● Your goal
The entries below contain a line with "Task: Open the Access 2016 application icon" and a line with "You are a computer-use agent. 1024x740". Quote exactly those two lines and all lines between them.

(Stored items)
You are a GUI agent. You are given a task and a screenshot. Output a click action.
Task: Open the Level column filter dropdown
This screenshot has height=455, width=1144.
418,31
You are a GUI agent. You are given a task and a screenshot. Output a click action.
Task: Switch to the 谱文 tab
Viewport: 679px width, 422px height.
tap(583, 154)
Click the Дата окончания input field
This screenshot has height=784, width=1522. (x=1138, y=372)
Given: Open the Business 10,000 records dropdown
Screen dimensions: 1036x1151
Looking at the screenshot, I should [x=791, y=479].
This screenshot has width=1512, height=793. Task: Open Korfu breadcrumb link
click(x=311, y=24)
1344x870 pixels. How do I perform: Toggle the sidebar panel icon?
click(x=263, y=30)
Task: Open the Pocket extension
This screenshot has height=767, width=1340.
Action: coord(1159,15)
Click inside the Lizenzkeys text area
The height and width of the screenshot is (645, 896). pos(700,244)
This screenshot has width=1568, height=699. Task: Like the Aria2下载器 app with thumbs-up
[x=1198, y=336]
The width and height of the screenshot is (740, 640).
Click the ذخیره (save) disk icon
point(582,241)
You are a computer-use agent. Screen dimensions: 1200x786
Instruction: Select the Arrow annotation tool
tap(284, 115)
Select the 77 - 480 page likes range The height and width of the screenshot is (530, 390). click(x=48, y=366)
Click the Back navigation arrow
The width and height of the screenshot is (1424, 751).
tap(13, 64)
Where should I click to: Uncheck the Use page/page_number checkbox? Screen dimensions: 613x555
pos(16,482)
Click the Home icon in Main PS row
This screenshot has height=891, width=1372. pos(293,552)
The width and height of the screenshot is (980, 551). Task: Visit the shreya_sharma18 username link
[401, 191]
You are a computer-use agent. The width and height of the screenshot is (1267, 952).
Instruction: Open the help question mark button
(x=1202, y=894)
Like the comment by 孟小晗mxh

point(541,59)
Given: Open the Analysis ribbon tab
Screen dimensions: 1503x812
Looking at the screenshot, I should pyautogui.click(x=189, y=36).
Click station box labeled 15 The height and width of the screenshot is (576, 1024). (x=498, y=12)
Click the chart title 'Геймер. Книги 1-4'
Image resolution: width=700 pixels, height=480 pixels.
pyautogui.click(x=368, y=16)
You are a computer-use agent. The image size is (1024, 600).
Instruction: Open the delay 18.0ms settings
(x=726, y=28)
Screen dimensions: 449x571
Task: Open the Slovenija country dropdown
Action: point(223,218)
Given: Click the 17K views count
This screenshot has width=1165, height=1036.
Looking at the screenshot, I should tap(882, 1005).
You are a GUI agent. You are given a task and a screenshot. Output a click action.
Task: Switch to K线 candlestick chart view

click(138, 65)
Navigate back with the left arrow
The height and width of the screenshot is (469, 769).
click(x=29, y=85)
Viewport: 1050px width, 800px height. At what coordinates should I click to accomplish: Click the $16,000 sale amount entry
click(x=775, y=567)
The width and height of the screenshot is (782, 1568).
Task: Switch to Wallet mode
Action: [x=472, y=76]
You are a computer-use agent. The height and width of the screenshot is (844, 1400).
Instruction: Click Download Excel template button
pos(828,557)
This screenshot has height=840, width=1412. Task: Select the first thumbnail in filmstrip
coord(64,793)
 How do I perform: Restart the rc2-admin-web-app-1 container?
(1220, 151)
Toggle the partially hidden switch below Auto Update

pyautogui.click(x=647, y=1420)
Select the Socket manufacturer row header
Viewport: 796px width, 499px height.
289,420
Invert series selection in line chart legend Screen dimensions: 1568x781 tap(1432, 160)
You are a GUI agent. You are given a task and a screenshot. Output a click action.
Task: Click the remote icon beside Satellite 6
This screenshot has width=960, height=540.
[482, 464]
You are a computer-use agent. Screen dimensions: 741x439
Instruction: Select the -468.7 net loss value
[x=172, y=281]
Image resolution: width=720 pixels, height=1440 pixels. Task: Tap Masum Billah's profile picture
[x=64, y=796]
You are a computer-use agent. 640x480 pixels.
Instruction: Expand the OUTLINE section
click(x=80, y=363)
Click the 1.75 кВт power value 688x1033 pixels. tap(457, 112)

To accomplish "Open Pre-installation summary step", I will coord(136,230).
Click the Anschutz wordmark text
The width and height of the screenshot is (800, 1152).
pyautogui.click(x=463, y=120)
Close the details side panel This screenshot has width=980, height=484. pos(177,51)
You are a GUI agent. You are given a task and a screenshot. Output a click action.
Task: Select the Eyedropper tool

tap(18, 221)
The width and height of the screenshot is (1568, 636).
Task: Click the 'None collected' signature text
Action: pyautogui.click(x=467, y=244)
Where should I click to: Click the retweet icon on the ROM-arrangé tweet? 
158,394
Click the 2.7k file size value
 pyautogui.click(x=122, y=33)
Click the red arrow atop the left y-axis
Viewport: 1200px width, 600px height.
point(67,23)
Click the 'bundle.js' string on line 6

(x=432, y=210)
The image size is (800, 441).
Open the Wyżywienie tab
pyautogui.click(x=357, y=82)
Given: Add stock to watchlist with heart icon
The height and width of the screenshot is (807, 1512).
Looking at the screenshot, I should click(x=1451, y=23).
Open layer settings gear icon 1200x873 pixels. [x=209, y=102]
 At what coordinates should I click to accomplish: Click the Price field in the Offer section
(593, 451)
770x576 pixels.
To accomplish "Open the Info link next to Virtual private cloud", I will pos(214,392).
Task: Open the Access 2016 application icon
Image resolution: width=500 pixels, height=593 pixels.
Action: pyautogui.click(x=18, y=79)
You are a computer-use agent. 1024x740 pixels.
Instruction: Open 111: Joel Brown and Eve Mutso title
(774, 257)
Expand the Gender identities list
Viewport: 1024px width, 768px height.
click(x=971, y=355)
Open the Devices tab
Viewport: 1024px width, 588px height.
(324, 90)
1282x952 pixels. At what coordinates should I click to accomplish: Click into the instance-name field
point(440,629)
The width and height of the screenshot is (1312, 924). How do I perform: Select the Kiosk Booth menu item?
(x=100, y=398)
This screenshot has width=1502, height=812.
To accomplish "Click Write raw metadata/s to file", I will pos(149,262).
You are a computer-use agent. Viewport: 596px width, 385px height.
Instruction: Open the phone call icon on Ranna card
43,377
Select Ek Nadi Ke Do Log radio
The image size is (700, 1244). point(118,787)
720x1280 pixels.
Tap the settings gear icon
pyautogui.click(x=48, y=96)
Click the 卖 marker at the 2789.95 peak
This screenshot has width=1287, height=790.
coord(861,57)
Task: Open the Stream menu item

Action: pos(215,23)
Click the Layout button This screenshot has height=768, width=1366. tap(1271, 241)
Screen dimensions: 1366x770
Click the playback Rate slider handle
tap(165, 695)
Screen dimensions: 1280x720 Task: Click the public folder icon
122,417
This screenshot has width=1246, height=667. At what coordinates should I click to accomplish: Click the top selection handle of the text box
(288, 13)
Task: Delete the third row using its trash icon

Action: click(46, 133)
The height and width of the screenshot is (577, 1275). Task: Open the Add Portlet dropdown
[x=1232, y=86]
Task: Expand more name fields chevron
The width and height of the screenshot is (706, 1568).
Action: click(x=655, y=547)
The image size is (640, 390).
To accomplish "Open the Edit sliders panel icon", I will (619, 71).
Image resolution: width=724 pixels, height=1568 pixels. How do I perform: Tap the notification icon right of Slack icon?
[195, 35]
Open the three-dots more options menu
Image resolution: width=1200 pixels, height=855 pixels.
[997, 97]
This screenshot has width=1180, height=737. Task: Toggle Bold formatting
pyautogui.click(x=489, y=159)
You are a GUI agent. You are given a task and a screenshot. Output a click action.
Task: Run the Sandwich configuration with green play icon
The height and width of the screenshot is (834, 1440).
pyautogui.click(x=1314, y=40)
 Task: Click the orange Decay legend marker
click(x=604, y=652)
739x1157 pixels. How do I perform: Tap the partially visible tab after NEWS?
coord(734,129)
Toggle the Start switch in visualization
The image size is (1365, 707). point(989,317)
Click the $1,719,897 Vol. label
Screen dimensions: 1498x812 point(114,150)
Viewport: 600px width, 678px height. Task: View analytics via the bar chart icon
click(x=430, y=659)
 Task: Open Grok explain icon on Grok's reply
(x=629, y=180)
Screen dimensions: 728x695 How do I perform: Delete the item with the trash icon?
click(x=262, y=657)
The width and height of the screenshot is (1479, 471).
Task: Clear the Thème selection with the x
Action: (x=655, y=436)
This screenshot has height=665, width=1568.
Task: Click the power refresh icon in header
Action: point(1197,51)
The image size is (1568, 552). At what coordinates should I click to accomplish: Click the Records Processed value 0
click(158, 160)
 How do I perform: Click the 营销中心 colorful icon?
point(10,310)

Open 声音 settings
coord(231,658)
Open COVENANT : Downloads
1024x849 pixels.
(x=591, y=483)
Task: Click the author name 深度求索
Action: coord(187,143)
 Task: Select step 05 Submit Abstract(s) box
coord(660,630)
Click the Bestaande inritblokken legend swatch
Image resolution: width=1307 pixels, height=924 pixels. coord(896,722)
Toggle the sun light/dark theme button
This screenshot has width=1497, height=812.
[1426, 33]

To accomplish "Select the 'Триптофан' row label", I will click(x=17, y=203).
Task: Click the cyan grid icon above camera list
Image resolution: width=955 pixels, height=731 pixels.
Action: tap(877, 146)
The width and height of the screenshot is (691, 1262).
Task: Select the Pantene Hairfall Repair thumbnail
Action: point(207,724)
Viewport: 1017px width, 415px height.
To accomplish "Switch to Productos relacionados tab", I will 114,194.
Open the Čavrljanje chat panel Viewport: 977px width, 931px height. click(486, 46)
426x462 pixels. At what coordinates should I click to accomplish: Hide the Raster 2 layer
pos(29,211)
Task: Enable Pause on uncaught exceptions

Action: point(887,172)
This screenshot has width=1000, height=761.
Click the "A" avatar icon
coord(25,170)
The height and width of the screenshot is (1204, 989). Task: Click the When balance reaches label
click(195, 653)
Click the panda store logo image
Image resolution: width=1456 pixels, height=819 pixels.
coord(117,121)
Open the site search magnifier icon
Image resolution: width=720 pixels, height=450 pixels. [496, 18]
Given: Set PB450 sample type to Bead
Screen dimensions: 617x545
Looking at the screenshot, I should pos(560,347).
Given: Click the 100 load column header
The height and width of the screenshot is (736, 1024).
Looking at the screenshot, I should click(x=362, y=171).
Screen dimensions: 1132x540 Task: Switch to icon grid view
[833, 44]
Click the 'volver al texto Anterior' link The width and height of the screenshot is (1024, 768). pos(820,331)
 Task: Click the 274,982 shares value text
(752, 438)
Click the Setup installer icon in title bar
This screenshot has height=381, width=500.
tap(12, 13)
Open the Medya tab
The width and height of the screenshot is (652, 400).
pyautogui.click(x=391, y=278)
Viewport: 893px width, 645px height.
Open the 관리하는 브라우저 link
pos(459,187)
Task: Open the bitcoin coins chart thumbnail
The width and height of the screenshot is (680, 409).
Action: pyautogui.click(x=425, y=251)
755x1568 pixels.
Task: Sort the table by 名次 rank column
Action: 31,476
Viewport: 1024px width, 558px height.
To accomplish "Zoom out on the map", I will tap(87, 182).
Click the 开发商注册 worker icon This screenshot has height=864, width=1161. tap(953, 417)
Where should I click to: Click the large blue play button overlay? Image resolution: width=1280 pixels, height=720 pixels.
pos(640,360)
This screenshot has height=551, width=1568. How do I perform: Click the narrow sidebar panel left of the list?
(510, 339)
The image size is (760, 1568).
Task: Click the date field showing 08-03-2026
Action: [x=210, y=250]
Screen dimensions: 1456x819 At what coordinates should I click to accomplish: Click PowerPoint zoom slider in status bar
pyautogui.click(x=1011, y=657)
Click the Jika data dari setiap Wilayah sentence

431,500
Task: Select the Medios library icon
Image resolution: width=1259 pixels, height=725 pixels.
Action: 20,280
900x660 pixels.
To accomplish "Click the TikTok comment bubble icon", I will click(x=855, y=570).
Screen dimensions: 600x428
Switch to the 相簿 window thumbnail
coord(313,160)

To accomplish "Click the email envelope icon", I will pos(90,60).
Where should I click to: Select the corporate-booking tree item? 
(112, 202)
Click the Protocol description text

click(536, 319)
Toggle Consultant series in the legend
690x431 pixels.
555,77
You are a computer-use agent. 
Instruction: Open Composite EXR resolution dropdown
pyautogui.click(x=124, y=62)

● Task response
Task: Open the Access 2016 application icon
Image resolution: width=500 pixels, height=593 pixels.
Action: pyautogui.click(x=18, y=79)
You are a computer-use agent. 1024x740 pixels.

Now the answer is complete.